Personal Income Tax Thailand: 7 New 2013 Tax Brackets

An overview of Thailand’s 2013 personal income tax reforms, including the new tax brackets and the Constitutional Court ruling allowing married couples to file taxes separately.

How Personal Income Tax Thailand Reformed Rates in 2013

Personal income tax Thailand residents pay changed significantly in 2013 — new, more granular tax brackets, plus a Constitutional Court ruling letting married couples file separately.

New Personal Income Tax Provisions for 2013

2012 marked the beginning of a significant reduction in Thailand’s corporate income tax rate, which dropped from the long-established 30% to 23% in 2012, and further to 20% in 2013. For 2013, the Thai government also decided to reduce personal income tax rates for Thai tax residents.

Old rates (2012):

Net Income (THB) Tax Rate
0 – 150,000 Exempted
150,001 – 500,000 10.00%
500,001 – 1,000,000 20.00%
1,000,001 – 4,000,000 30.00%
4,000,001+ 37.00%

The new system introduces more tax brackets and reduces the rate for several income levels.

New rates (2013):

Net Income (THB) Tax Rate
0 – 150,000 Exempted
150,001 – 300,000 5.00%
300,001 – 500,000 10.00%
500,001 – 750,000 15.00%
750,001 – 1,000,000 20.00%
1,000,001 – 2,000,000 25.00%
2,000,001 – 4,000,000 30.00%
4,000,001+ 35.00%

In addition to the new rates, the government was required to implement a ruling of the Constitutional Court. Previously, married couples were required to combine spousal income for personal income tax purposes; the Court found this regulation unconstitutional and ruled that husbands and wives must be permitted to file separately.

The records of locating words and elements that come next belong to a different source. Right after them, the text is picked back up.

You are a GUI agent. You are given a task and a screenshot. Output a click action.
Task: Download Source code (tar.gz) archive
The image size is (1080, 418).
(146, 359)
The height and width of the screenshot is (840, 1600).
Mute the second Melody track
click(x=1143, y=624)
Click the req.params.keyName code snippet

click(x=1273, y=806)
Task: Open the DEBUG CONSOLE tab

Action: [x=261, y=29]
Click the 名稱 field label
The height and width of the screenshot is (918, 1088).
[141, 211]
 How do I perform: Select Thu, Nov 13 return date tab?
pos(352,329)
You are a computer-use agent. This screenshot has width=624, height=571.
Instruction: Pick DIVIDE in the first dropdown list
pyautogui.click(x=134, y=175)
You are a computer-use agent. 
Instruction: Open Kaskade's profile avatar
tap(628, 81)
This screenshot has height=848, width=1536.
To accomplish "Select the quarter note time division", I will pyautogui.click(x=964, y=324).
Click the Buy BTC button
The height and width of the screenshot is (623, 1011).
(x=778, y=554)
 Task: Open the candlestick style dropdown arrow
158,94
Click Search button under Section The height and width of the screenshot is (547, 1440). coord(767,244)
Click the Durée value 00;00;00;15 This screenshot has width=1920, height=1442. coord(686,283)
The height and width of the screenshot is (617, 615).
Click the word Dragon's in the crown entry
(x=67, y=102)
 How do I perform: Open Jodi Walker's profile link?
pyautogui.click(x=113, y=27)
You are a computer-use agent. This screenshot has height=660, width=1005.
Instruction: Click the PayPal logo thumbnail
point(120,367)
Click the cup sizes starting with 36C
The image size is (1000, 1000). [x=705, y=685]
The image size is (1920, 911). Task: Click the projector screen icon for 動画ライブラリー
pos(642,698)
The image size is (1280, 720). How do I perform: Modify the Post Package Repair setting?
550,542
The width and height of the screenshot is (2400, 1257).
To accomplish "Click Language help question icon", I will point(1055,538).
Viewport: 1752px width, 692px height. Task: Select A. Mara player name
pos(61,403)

For employment income, married couples may now choose to file jointly or separately. Note that under a separate filing, each spouse remains liable for any unpaid taxes of the other.

These changes to personal income tax Thailand imposes on residents reflect a broader shift toward more granular, taxpayer-friendly brackets, while the separate-filing option gives married couples meaningful flexibility in managing their combined tax exposure — though the shared liability rule under separate filing is worth careful consideration before choosing that option.